• SUPPLIED PASSAGE
Sudan’s Blue Nile and South Kordofan rebels

After losing South Sudan, the country is disintegrating into a series of warring regions

The provinces of Blue Nile and South Kordofan in remote southern Sudan are war zones. They are also the scene of an impending health emergency: the government of neighbouring South Sudan confirmed last September the appearance of three cases of polio,a dreaded disease which leaves infected children paralysed.

Trying to vaccinate these children and their families is even more difficult as two years of fighting have driven more than a million people from their homes, according to the United Nations. Most are now internally displaced. Some seek refuge inside the Nuba Mountain’s caves and beneath its boulders. Over 190,000 people have crossed into newly-independent South Sudan, according to the UN’s refugee agency.

 Sudan has been embroiled in a several prolonged civil wars almost continuously since independence from the UK in 1956. These conflicts are rooted in the Muslim north’s economic, political and social domination of the largely African, non-Muslim, non-Arab southern Sudanese. Peace talks culminated in the signing of a North/South Comprehensive Peace Agreement in 2005 and led to a referendum and South Sudan’s independence on July 9th 2011.

When the lines were drawn dividing the two countries, the people of South Kordofan and Blue Nile states found themselves assigned to Sudan in the north. As Khartoum attempted to exert its control over what had been rebel held-areas for many years, tensions escalated.

Armed skirmishes broke out in early June 2011, a month before South Sudan’s independence. The old rebel movement – the Sudan People’s Liberation Movement (SPLM), of the late Dr John Garang, was reformed and renamed. This time it was called the SPLM-North (SPLM-N). Led by Malik Agar, it is fighting in both Blue Nile and South Kordofan, provinces just north of South Sudan.

The authoritative Swiss-based Small Arms Survey concludes that the rebels control large areas of these provinces. The SPLM-North with its 30,000 troops is allied with the Justice and Equality Movement (JEM), based in the western Sudanese region of Darfur. Some 700 – 1,000 experienced JEM fighters are said to have been critical to rebel successes in recent battles. Although the south supplied the rebels with troops and large quantities of tanks, artillery and other equipment just before it gained independence in 2011, the Small Arms Survey report maintains that it “has found no evidence of weapons supplies from the Government of South Sudan (GoSS) to the SPLM-N, though some political and logistical support is evident.”

If South Sudan is not providing support to the rebels, it is unquestionably assisting about 190,000 refugees who have sought sanctuary on its soil. The villagers from South Kordofan’s Nuba Mountains make the hazardous journey to Yida refugee camp, which is just inside South Sudan. This camp, situated among thorn trees, was designed to hold around 20,000 people. Today some 70,000 are living there.

• INFORMATION PROVIDED
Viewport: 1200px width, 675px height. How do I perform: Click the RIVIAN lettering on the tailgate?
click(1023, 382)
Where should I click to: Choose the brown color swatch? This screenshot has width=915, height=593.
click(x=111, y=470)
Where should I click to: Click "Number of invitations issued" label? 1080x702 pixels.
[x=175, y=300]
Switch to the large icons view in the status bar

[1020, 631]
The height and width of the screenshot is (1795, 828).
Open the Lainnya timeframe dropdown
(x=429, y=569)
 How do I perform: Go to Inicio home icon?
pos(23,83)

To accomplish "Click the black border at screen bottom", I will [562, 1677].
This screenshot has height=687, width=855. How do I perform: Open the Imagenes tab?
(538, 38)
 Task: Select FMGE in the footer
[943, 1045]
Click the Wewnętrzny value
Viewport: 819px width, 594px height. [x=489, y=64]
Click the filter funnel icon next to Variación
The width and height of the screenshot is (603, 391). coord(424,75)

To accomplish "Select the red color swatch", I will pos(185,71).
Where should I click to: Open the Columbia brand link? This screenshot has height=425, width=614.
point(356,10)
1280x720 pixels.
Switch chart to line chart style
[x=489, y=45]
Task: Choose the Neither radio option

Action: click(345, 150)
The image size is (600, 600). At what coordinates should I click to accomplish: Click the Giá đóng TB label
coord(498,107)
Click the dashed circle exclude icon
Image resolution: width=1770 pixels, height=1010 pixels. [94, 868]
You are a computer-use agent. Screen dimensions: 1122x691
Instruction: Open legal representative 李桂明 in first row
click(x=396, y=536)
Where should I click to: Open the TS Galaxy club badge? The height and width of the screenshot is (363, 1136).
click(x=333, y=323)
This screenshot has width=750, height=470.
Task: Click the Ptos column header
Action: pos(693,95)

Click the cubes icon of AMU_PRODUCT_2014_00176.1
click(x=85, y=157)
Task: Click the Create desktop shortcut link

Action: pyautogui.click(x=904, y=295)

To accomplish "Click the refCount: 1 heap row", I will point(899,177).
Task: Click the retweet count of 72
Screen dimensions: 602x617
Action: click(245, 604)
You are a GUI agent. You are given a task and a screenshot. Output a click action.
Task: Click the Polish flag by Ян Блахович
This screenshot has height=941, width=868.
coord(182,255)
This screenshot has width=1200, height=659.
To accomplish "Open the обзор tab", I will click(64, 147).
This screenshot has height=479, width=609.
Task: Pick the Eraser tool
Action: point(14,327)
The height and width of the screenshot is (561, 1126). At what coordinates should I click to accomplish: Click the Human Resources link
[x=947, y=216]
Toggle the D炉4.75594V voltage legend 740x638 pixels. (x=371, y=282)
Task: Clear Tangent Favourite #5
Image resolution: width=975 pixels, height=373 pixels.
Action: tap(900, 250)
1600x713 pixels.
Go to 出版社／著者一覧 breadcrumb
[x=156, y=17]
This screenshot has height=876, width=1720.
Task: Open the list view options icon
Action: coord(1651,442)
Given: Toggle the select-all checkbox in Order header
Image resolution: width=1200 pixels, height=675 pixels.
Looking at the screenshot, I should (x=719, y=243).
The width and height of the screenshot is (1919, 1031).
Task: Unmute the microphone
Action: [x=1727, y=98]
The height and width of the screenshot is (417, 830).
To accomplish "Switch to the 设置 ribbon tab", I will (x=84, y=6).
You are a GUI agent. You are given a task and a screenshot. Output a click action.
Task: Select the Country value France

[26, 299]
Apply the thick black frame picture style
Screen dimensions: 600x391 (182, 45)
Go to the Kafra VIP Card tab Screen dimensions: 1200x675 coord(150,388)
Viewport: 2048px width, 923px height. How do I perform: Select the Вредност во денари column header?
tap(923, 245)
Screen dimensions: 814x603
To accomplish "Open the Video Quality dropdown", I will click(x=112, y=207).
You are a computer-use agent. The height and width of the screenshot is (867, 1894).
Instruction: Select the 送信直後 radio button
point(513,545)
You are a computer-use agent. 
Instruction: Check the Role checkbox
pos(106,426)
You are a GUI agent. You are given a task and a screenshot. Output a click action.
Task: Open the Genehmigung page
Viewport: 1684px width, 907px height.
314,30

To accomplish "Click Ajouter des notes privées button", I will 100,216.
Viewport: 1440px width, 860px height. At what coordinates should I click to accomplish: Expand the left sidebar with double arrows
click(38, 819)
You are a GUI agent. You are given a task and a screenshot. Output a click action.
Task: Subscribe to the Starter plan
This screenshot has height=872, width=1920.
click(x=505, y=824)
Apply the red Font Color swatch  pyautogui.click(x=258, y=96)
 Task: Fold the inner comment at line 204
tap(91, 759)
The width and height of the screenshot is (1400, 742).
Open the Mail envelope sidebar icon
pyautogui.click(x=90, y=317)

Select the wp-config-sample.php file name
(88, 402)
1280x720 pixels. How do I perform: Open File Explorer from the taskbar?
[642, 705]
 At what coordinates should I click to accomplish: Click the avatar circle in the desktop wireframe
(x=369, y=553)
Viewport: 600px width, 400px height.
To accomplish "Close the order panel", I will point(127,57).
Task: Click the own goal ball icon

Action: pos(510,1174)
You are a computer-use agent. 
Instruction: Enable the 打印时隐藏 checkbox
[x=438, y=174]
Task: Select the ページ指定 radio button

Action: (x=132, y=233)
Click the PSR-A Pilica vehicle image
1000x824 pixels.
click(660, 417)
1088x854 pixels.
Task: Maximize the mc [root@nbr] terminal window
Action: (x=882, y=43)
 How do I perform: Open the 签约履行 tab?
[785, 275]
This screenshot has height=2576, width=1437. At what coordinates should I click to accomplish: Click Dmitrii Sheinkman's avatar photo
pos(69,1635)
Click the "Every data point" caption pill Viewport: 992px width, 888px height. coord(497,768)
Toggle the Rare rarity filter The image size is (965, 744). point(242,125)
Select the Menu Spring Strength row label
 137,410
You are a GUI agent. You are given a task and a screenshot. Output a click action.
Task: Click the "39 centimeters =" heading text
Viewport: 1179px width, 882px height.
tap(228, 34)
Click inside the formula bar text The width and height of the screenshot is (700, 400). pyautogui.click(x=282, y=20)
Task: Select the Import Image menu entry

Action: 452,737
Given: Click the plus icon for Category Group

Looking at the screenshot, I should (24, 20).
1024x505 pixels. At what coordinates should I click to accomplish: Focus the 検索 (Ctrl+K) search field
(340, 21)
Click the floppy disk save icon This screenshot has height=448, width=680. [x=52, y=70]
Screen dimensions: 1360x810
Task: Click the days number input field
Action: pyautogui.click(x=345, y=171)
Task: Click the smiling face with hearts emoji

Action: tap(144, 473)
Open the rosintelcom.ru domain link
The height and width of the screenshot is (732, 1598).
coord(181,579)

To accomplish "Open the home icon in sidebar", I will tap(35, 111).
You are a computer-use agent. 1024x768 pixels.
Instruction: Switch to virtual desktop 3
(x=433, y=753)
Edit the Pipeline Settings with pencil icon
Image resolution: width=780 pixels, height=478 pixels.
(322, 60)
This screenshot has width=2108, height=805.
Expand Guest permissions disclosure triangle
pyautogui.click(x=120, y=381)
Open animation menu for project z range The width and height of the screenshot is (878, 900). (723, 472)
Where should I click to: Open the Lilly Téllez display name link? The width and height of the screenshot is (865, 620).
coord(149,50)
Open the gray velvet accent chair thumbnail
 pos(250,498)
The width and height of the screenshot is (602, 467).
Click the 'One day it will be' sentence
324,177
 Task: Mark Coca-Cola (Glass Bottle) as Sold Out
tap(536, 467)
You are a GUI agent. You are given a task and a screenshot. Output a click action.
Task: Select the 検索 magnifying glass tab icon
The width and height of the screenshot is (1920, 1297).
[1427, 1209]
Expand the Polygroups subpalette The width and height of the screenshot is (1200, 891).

• INSTRUCTIONS TO FOLLOW
Could you carry on the piece about Sudan's Blue Nile and South Kordofan rebels, starting right after its last sentence? The records come from a different source than the piece on Sudan's rebels.

• ANSWER BELOW
When the rains arrive the camp becomes almost inaccessible from the ground – cut off from the rest of the world by vast ponds of stagnant water. Only careful pre-positioning of stocks has allowed the UN’s refugee agency, the UNHCR, to provide for such huge numbers.

The agency has attempted for several years to move the refugees away from Yida, a refugee camp within easy walking distance of Sudan. (Alternative arrangements have been made about 30km from the border.) The Sudanese air force has bombed the camp, which is pitted with holes into which the refugees cram when a plane is heard overhead. Despite being in such a vulnerable location and difficult to supply, the residents – mostly women and children – are reluctant to leave for safe havens further inside South Sudan. They meet their fathers and brothers, who take intermittent breaks from fighting on the frontline, in the tea shops and cafes that dot this camp. Although the SPLM-North is not meant to cross the border in uniform, it is not uncommon to see fighters sipping drinks with rifles resting across their knees.

If Sudan’s president, Omar al-Bashir, had no more than the SPLM-North to worry about he would probably rest assured. But the alienation of the Sudanese is much wider. Not only is the conflict in Darfur persistent, there is also discontent in Sudan’s east and far north, towards the Egyptian border. A long-held policy of favouring the population living along the Nile valley over the rest of the country has stoked this discontent.

The people living here, near and just north of Khartoum, once enjoyed the bulk of Sudan’s oil revenues, which peaked in 2010 as most of the oil-fields came on stream, according to the US Energy Information Administration. But South Sudan’s independence a year later has deprived Khartoum of much of this oil. Since then, bickering between the two countries has reduced the north’s oil income still further. Oil represented 57% of Sudan’s total government revenues and 78% of its export earnings in 2011. The loss of this income has hit the Khartoum government hard.

In recent weeks the patience of the Sudanese has been tested even further. The government cut fuel subsidies at the end of August, doubling the prices of kerosene on which most people depend to do their cooking. The costs of transport and essential foods also rose.

The measures were imposed after pressure from the World Bank and International Monetary Fund, which argued that fuel subsidies skewed government spending. The IMF estimated the subsidy cost 12 billion Sudanese pounds ($2.27 billion). It argued that up to three-quarters of all tax went to pay for the subsidy, which disproportionately favoured the rich and led to smuggling across the country’s borders.

People took to the streets, often led by students, demanding the removal of the president. But Mr al-Bashir, who has governed the country since he overthrew Prime Minister Sadiq al-Mahdi in a bloodless coup in June 1989, was not so easily dislodged. The al-Bashir government responded with tear gas and live ammunition killing, from 50 to as high as 200 people and wounding about 1,000 demonstrators. Hundreds more were arrested.

Sudan’s most popular newspaper Al-Intibaha was closed, as were the offices of the satellite channels Al-Arabiya and Sky News Arabia. The internet was cut, to prevent word of the protests spreading. The notorious “Central Reserve Police”, drawn from some of the poorest villages and fiercely loyal to Mr al-Bashir, were unleashed onto the streets. Driving around in four-wheel drives, known locally as “Thatchers” after Britain’s former prime minister, the Iron Lady, they dealt ruthlessly with the protesters.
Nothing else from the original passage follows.